P-009: Cellular dynamics following CAR T cell therapy are associated with response, resistance and cytokine release syndrome in relapsed/refractory myeloma
Introduction: Data on cellular (CAR) T cell dynamics after treatment and the association with response or the occurrence of cytokine release syndrome (CRS) are limited. We performed a longitudinal flow cytometry study to analyze dynamics of CAR T cells and bystander T cells after infusion and correlated findings with CRS and outcome.
Methods: We analyzed 29 patients treated with commercial CAR T cell products (Ide-cel/Cilta-cel). Based on their response on day 30 following CAR T cell infusion, patients were separated into two groups (CR:n=14, no CR:n=15). To assess longitudinal cellular dynamics of (CAR) T cells, peripheral blood was collected at day of re-infusion (d 0) as well as days 7, 14, 30 and 100 after infusion. CAR T cells were detected using a biotin labeled BCMA CAR detection reagent. The T cell compartment was furthermore differentiated by flow cytometry into CD4+/CD8+ CAR T cells and into thymic emigrants, naïve T cells, effector and central memory T cells as well as naïve and memory regulatory T cells.

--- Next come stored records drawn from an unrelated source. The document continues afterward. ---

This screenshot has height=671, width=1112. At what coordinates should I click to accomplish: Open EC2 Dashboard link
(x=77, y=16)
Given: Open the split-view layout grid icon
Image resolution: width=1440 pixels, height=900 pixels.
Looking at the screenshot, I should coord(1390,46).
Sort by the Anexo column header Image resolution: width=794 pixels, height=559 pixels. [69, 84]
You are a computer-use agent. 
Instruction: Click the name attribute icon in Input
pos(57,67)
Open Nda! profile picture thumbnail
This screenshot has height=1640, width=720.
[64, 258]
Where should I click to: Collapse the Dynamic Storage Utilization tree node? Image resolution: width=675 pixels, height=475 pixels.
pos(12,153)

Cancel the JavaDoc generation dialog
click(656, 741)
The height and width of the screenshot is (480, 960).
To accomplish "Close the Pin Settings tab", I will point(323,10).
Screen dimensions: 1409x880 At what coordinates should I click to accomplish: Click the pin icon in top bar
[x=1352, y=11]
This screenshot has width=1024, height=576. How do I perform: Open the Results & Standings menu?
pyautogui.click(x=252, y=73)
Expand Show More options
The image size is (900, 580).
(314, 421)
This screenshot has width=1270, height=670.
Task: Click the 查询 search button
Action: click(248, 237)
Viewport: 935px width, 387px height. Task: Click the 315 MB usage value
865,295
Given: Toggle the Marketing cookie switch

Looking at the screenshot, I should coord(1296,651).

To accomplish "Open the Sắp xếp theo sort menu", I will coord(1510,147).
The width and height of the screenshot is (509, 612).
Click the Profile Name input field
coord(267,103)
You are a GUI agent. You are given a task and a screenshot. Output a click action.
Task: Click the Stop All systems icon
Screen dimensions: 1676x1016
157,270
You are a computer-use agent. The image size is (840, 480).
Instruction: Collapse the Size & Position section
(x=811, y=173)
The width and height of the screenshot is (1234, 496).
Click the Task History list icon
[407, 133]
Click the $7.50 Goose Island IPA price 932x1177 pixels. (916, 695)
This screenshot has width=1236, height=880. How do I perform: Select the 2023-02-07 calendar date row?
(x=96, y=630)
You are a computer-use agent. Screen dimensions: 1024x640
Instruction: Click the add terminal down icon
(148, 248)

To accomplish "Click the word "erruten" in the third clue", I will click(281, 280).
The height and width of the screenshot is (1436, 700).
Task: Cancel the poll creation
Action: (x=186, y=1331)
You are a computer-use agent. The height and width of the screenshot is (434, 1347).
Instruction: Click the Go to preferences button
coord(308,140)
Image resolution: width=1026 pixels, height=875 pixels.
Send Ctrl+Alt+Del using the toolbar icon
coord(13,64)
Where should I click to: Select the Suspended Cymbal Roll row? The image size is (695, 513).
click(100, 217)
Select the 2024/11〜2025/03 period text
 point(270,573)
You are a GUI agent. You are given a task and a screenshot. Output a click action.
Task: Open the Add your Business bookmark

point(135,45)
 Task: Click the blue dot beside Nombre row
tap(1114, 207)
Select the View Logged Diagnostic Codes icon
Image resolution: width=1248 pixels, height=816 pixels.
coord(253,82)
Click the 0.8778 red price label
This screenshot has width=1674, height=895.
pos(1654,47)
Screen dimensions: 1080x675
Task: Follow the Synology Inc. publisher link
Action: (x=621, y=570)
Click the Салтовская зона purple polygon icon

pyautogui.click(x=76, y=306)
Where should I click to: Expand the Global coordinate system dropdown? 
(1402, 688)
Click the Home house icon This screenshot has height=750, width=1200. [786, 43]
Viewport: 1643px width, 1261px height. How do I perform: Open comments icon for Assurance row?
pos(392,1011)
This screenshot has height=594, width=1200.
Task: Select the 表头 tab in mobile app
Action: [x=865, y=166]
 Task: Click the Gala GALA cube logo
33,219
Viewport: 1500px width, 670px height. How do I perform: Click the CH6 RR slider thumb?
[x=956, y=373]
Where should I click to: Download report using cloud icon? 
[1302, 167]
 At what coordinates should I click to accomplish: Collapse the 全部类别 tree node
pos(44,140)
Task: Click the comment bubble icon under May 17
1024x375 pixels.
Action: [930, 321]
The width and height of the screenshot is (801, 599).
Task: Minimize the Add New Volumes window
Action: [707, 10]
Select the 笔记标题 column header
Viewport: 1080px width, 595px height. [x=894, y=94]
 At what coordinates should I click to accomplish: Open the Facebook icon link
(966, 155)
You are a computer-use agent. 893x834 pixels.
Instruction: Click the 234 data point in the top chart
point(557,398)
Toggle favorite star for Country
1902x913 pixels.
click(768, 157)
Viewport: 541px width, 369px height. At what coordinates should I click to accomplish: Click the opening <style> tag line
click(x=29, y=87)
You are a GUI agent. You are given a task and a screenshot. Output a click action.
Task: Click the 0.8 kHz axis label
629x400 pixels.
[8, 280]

Results: We found no correlation between infused number of CAR T cells and in vivo expansion of CAR T cells as well as with response and outcome. Peak CAR T cell expansion was detected after two weeks and was predominantly represented by CD8+ cells. Significantly higher numbers of CAR T cells were detected in the first week and first month following infusion in patients in CR (d7: median 63.4/µl vs 7/µl, p=0.046; d30: median 48/µl vs 3/µl, p=0.031). We also observed significant differences between patients in CR as compared to patients with suboptimal response in the non-CAR T cell compartment. While patients not in CR exhibited significantly higher numbers of naïve CD4+ and CD8+ T cells as well as naïve regulatory T cells during the first months after treatment, patients in CR harbored a significantly higher proportion of CD4+ and CD8+ effector memory T cells one moths after treatment (CD4+:58% vs 33% of all CD4+ T cells,p=0.002; CD8+:59% vs 47%,p=0.018). Overall, 17 patients (59%) developed a CRS (grade 1:n=15,grade 2:n=2). Patients developing a CRS showed significantly higher numbers of CAR T cells in the first week (median 104/µl vs 8/µl, p=0.011) and first month (median 19/µl vs 1/µl, p=0.002) following reinfusion. The expansion of CD8+ effector memory T cells two weeks after infusion was significantly correlated to the occurrence of CRS (CRS: median 191/µl vs no CRS: 46/µl, p=0.006). In patients without CRS, significantly higher numbers of central memory CD4+ (median 35/µl vs 12/µl, p=0.007) and CD8+ T cells (median 10/µl versus 3/µl, p=0.019) as well as naïve CD8+ cells (median 1.3/µl vs 0.1/µl, p=0.021) were observed during the first week.
Conclusions: Longitudinal analyses of CAR T cells and non-transduced T cells show that their numbers correlate with outcome and toxicity of CAR T cell therapy in patients with multiple myeloma. Our study identified patients at risk for relapse and CRS based on the post-treatment cellular dynamics.